■ TEXT PASSAGE

My hunch is that the term Kafkaesque was trending on Miriam-Websters since it was used in an Ashley Parker and Phillip Rucker Washington Post title and story and covered on MSNBC: ‘You’re a prop in the back’: Advisers struggle to obey Trump’s Kafkaesque rules (Paywall). Ashley Parker (below, right) was interviewed about the article on Brian Williams’ show last night (video).
Literary types and political semantacists may quibble about whether the term actually applies to the atmosphere Trump has created in the White House. There’s a good five minute Ted Talk, What Makes Something Kafkaesque, about this. It doesn’t mention Donald Trump.
In fact, Kafka wrote about ordinary workers stuck in mundane jobs with insane rules (except for Poseidon whose job became so overwhelming with paperwork he never visited the sea over which he ruled). Wiki describes Kafka’s themes as being about protagonists who face bizarre or surrealistic predicaments and incomprehensible bureaucratic powers. They have been interpreted as exploring themes of alienation, existential anxiety, guilt, and absurdity.

■ RECORDS SUPPLIED
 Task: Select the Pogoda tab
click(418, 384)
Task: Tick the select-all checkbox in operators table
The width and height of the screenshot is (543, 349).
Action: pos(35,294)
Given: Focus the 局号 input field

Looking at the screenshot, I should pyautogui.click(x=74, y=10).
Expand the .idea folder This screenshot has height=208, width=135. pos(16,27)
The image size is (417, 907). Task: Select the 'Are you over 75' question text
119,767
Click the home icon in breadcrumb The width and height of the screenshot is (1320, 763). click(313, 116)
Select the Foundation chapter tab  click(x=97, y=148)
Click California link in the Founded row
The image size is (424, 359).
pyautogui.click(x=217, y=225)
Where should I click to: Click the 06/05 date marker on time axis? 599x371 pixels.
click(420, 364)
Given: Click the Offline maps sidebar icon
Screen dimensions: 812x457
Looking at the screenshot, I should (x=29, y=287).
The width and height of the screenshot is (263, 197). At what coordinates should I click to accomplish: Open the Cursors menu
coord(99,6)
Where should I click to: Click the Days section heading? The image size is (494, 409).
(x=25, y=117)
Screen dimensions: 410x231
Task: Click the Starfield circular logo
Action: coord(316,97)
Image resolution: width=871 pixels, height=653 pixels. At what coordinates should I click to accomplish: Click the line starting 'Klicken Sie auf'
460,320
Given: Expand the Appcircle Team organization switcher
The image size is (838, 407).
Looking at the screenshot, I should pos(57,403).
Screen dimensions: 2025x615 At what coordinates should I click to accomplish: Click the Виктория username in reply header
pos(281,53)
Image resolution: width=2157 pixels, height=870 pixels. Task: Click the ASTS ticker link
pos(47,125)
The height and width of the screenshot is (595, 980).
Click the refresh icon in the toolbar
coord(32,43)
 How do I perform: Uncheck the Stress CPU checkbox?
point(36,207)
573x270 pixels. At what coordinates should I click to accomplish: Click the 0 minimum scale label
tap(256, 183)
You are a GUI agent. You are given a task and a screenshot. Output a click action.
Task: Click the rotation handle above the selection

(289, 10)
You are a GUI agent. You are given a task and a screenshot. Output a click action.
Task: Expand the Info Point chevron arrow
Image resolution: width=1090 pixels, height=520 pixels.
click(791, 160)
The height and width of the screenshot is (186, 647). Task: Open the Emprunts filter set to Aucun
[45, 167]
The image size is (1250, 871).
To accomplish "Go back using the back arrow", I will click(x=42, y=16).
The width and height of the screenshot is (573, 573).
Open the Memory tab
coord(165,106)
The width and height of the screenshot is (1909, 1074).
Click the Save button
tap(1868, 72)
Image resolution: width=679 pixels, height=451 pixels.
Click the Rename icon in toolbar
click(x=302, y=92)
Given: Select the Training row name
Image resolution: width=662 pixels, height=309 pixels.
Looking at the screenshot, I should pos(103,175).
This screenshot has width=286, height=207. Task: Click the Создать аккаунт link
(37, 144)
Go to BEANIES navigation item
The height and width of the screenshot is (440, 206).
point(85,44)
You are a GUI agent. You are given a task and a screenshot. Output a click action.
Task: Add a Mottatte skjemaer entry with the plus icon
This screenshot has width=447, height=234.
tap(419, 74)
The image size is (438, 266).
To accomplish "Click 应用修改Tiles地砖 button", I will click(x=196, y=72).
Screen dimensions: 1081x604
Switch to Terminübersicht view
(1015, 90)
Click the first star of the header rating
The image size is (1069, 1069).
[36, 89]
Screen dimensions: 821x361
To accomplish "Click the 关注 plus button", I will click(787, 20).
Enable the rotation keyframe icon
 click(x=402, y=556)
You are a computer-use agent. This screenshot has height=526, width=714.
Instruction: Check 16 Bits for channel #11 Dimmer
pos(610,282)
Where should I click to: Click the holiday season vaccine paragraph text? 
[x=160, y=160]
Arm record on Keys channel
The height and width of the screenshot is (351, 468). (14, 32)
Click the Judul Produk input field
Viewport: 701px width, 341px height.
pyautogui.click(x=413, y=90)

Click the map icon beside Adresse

■ WHAT YOU ARE ASKED TO DO
Rewrite the stretch from "Literary types and" through "mention Donald Trump." in the passage on the word Kafkaesque, putting "argue" in place of "quibble".

■ FINAL RESULT
Literary types and political semantacists may argue about whether the term actually applies to the atmosphere Trump has created in the White House. There’s a good five minute Ted Talk, What Makes Something Kafkaesque, about this. It doesn’t mention Donald Trump.